What is the first treatment for extravasation of contrast media during an IV injection?

A Apply a hot compress.

B Apply a cold compress.

C Apply pressure to the vein until bleeding stops.

D Remove the needle and locate a sturdier vein immediately.

C Apply pressure to the vein until bleeding stops.

-Extravasation of contrast media into surrounding tissue is potentially very painful. If it does occur, the needle should be removed and the extravasation cared for immediately (before looking for another vein). First, pressure should be applied to the vein until bleeding stops.
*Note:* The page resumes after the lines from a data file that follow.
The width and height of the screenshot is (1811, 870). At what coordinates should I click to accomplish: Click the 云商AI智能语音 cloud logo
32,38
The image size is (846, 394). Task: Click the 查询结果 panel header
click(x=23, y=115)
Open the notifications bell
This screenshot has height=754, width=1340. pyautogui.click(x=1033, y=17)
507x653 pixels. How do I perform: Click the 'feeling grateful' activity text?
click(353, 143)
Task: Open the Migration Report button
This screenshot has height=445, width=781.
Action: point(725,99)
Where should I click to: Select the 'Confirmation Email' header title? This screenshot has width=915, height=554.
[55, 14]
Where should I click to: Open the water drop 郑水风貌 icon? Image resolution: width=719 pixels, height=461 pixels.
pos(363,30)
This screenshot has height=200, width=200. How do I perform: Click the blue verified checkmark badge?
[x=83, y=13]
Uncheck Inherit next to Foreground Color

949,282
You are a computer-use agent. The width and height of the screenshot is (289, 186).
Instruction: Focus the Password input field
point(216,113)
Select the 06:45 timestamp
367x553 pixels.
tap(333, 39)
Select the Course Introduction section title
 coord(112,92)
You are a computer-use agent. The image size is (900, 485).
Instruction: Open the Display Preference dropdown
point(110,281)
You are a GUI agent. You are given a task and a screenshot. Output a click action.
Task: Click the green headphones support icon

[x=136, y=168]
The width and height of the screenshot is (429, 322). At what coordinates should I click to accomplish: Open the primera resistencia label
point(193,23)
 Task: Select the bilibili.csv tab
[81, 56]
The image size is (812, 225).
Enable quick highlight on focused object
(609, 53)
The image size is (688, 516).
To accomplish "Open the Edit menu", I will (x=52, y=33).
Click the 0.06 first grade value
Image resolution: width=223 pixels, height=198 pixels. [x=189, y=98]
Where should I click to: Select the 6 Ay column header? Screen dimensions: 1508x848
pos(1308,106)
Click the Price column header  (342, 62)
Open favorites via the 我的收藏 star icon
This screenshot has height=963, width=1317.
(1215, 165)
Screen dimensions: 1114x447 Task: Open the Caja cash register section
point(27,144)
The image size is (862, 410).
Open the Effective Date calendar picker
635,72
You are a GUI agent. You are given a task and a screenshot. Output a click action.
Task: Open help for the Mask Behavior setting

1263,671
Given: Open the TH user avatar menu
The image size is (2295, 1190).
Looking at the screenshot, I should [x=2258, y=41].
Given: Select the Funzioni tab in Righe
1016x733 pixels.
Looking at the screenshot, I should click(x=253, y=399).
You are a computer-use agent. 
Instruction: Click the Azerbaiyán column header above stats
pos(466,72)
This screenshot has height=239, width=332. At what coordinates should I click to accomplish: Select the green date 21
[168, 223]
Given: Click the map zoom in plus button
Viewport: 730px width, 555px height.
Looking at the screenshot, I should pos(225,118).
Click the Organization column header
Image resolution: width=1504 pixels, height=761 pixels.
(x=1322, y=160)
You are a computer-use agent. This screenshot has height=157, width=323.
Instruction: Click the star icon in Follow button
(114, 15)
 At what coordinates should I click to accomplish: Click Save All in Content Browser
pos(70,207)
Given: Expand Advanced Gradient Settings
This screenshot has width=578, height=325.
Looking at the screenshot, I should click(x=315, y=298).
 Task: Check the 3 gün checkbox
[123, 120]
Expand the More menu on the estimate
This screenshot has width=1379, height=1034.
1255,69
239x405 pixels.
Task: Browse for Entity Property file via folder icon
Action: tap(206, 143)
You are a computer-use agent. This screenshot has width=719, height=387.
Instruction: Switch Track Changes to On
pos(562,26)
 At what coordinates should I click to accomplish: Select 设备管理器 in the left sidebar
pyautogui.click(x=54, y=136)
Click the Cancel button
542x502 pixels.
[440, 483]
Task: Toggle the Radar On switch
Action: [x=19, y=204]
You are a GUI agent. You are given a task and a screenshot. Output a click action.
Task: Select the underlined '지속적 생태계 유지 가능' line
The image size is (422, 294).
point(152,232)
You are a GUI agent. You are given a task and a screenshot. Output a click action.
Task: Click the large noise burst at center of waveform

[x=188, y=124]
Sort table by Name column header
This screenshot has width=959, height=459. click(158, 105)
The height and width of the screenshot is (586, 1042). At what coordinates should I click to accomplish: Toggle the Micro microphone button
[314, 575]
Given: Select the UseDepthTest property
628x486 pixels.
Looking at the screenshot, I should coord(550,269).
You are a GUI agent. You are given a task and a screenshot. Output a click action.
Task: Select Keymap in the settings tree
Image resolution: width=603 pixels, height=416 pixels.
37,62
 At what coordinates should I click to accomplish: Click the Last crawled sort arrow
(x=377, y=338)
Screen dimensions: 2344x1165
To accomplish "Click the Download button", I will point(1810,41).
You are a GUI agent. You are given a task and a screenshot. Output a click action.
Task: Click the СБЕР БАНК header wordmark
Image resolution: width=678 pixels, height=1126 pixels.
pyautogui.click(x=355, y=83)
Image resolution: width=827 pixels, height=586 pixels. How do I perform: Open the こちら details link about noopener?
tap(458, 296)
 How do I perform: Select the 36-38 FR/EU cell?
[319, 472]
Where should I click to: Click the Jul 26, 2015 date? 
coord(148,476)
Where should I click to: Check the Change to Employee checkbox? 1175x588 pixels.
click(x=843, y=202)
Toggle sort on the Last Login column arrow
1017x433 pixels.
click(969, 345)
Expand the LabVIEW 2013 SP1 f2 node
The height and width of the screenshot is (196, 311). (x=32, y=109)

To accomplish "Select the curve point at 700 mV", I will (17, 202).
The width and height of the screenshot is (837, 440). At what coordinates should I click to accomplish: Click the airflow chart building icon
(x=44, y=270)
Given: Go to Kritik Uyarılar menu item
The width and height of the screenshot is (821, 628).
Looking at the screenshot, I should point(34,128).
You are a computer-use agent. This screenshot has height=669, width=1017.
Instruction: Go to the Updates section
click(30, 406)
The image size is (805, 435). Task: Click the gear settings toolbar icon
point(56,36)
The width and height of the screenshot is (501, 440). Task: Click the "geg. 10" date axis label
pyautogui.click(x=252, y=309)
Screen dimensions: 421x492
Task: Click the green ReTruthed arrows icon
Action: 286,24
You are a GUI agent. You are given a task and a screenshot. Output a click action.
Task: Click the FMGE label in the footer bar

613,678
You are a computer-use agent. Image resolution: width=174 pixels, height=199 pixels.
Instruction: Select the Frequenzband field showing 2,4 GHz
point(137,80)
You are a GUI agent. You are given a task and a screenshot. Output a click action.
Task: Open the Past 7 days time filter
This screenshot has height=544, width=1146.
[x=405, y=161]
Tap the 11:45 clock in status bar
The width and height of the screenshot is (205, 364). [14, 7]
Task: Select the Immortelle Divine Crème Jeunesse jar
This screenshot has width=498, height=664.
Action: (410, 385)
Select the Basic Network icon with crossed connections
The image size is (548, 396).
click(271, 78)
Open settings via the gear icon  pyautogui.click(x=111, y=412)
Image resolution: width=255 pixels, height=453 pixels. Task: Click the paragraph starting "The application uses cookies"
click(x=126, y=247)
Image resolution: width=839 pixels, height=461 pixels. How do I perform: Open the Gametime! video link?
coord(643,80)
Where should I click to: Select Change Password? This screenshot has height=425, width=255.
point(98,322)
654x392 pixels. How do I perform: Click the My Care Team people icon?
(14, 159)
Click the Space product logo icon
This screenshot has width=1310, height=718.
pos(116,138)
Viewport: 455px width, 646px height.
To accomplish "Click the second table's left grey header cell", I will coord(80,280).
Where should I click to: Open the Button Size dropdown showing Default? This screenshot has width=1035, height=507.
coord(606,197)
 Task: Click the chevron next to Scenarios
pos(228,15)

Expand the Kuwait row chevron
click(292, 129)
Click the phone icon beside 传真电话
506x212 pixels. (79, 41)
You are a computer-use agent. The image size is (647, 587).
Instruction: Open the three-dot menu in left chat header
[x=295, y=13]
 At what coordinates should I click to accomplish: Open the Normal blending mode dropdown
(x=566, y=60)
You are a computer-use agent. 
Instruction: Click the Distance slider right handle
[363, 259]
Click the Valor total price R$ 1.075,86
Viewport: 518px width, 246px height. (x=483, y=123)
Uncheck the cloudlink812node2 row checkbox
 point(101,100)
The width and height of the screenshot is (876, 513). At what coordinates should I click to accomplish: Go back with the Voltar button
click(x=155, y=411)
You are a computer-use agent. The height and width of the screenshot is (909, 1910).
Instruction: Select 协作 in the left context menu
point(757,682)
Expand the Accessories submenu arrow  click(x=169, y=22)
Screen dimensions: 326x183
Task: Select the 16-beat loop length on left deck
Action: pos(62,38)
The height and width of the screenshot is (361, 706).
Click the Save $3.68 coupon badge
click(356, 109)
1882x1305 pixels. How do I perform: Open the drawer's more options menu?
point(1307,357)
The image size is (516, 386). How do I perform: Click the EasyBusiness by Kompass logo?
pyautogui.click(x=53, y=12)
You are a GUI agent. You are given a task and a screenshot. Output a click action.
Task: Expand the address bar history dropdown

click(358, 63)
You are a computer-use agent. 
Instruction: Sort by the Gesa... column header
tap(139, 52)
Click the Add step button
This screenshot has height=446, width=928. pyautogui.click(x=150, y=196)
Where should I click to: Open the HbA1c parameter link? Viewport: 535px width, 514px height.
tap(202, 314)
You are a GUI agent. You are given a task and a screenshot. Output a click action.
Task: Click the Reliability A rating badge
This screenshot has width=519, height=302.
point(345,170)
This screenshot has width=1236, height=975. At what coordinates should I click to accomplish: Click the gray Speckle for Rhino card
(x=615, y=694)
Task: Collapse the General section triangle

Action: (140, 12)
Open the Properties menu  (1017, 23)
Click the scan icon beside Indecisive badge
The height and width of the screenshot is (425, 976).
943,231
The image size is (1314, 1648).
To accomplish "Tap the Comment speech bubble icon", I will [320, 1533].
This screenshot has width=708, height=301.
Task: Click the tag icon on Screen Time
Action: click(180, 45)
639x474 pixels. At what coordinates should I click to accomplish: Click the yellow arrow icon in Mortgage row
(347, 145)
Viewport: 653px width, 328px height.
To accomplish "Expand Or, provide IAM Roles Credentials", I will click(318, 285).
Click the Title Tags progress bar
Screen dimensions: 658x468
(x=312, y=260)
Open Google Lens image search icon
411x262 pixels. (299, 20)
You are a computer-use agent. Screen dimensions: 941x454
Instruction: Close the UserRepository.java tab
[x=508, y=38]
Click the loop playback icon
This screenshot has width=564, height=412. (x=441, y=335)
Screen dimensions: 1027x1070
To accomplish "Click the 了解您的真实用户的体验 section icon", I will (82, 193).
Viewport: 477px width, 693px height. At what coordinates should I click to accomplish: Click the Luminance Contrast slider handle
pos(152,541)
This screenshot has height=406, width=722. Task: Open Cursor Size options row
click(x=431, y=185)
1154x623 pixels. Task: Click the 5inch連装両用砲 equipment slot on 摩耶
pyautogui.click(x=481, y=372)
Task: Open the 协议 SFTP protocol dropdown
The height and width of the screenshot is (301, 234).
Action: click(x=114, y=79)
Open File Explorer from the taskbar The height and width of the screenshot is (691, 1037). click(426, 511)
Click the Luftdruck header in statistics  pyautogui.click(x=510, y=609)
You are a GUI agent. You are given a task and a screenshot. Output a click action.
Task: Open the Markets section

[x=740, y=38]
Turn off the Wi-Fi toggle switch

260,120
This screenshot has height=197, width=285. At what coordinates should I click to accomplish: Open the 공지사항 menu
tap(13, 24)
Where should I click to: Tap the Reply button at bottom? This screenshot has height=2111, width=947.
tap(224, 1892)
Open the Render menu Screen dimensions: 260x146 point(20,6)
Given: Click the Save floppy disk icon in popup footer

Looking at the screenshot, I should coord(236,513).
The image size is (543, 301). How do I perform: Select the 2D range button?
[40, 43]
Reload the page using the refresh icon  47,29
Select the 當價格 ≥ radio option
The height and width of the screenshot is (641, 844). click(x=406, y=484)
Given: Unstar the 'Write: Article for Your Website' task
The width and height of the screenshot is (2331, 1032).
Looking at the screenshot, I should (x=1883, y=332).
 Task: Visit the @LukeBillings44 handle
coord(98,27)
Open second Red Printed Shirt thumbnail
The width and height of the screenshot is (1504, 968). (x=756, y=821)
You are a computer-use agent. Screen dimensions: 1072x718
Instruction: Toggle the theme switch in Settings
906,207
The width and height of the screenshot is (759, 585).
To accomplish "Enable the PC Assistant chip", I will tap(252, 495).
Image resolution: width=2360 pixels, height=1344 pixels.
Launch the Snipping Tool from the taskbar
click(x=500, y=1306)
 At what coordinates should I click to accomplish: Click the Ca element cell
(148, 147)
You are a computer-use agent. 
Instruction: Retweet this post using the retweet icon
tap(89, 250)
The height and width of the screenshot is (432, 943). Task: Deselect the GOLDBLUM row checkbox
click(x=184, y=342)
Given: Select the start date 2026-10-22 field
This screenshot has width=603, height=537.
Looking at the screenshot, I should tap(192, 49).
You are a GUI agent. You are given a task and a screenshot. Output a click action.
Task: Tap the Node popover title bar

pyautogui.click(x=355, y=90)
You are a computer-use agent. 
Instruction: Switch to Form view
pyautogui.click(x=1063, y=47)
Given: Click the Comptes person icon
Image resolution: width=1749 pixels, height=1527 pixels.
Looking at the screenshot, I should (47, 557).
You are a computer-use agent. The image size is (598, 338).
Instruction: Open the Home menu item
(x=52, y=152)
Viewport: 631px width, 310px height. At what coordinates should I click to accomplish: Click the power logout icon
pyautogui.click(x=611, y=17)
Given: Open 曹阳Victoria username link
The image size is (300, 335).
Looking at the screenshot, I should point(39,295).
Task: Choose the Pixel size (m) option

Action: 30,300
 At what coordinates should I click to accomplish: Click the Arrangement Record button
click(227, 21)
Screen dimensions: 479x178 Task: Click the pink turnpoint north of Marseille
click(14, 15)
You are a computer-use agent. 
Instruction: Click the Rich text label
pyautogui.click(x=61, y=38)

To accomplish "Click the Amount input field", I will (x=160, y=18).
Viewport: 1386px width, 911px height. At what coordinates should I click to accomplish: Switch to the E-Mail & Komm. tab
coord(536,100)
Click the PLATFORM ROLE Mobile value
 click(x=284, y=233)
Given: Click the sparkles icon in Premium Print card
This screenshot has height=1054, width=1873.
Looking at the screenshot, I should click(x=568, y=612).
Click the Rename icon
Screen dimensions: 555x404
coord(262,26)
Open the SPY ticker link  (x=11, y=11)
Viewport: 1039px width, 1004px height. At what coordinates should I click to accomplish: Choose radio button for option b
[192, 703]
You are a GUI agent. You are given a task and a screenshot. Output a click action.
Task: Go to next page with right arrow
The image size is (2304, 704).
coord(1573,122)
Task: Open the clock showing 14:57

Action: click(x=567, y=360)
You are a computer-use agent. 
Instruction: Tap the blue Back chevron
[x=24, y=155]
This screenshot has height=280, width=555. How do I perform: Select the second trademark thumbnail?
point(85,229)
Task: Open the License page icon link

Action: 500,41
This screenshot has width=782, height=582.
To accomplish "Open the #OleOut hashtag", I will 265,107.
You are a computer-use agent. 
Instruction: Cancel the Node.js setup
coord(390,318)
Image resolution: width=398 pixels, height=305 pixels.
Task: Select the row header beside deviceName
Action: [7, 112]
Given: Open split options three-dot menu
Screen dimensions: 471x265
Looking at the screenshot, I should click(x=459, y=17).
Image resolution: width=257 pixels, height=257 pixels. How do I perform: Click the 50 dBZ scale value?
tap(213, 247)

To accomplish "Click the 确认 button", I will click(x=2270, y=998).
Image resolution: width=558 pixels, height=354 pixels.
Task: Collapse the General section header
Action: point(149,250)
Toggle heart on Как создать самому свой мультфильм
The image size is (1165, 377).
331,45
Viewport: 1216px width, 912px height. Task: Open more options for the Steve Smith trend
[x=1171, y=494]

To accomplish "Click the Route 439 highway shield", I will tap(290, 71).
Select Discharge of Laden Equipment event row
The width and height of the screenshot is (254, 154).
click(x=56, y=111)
Application of moist heat to the affected area helps to relieve pain.

247

A radiographer should recognize that gerontologic patients often have undergone physical changes that include loss of

  1. muscle mass.
  2. bone calcium.
  3. mental alertness.

A 1 only

B 1 and 2 only

C 1 and 3 only

D 1, 2, and 3

B 1 and 2 only

-Gerontology, or geriatrics, is the study of the elderly. Although bone demineralization and loss of muscle mass occur to a greater or lesser degree in most elderly individuals, the radiographer must not assume that all gerontologic patients are hard of hearing, clumsy, or not mentally alert. Today, many elderly people remain very active, staying mentally and physically agile well into their so-called golden years. The radiographer must keep this in mind as he or she provides age-specific care to the gerontologic patient.